Anunciaron lluvia y todos miramos al cielo como si estuviese en juego lo sembrado, que lo estaba. Como si el campo fuese nuestro, que lo es. Las castañas ya no iban a poder salvarse, pero quedaban la aceituna, el resto de cultivos y el agua. No llovía desde mayo y, a la espera de otras cuatro gotas el martes, para ahogarnos nos queda el vaso de agua, pero poco más, y el mar, «esa otra muerte», que decía Borges, que no ganó el Nobel de Dylan. Siguen lloviendo turistas, a cántaros, y las aerolíneas han aumentado un 23% el número de asientos para traer extranjeros este invierno. Aviones como salas de cine repletas de viajeros que se dirigen a otro mundo, que es este. Aquí no llueve y eso es un plus, un maldito plus. La Organización Mundial de la Salud ha pedido a los gobiernos que suban las tasas de las bebidas azucaradas, para que nuestros niños no se pongan tan gordos. A falta de agua les dan cocacola y a algunos les gusta, les engancha, y se llenan de azúcares, burbujas y fórmulas secretas que ya podría enrollarse Snowden y chivárnosla, para no hacerla. Un joven de cerebro privilegiado, aunque algo abollado, ha descubierto en su casa de Estepona la fórmula mágica de un potente explosivo. Le dio miedo su creación y la destruyó, ahora le queda gestionar los dos años de cárcel que le han caído como del cielo.
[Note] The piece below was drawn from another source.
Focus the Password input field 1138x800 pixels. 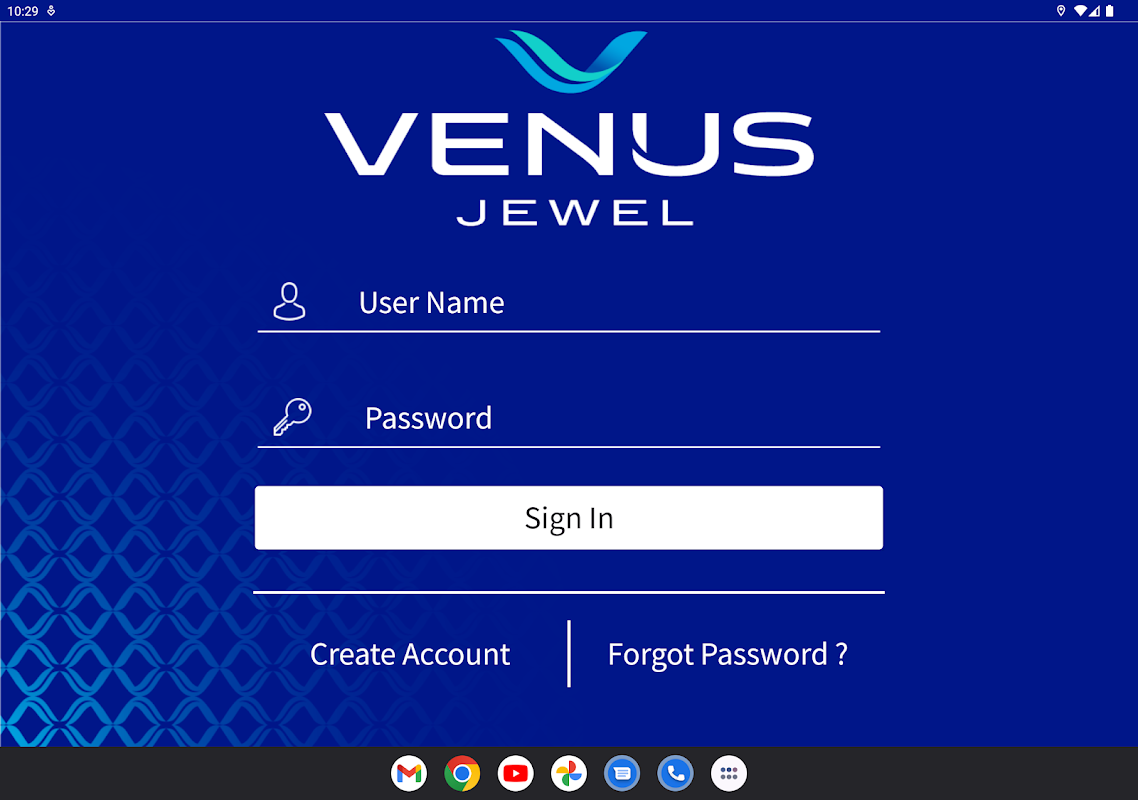coord(569,418)
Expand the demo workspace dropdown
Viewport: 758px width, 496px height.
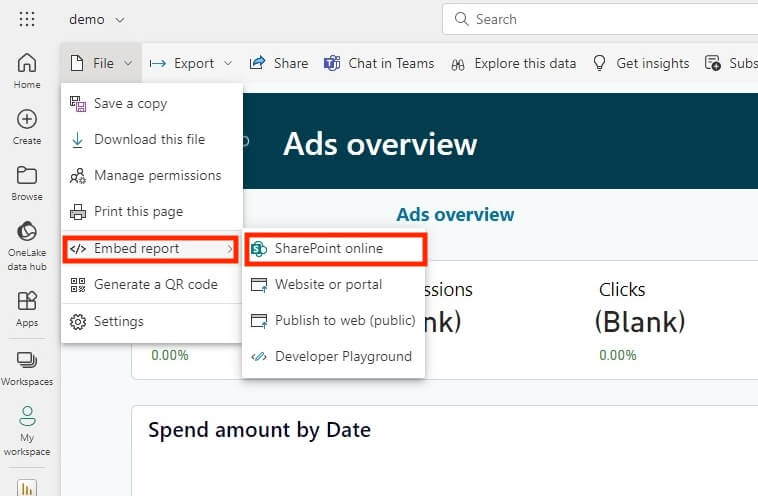(x=97, y=19)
Los cerebros privilegiados también tienen buen uso. Esther García, una teleco malagueña, ha recibido un importante premio de una revista del MIT de Massachusets por adaptar aplicaciones tecnológicas para que puedan usarlas personas discapacitadas, y otro malagueño, Íñigo Ibarrondo, ha recibido un premio Adeco que le permitirá desarrollar un traje que se ajuste como una segunda piel a personas que padezcan de 'piel de cristal', como él.

Y luego nos llueve Bob Dylan con su premio Nobel de Literatura, el mismo que ganó Churchil y no ganaron ni Borges ni Thomas Bernhard. Hay gente a favor y gente en contra, y lo bueno es que se genere un debate público sobre ¡literatura! La gente mira la literatura como si fuera suya, que lo es, como mira desde ventanas de altos edificios el cielo que de nuevo está azul como si el campo, las cuencas secas, fueran suyas, que lo son. Todo es de todos. Y de todas. Nada nos es ajeno, y está bien que nos preocupemos por lo que en teoría no nos concierne, sólo así se aplicarán las tecnologías a las discapacidades, con el riesgo de que alguien fabrique un explosivo HMDT en su casa. Podría haber ganado un premio y ha recibido dos años de cárcel. Podía haber llovido más, pero al menos el campo estará verde, como en la gran canción de Sabina, que añade que «debe ser primavera», pero le falta un 'de' porque es probabilidad. A lo mejor un día Sabina gana el Cervantes, que termina en antes, pero eso sería después, un después sin vuelta atrás.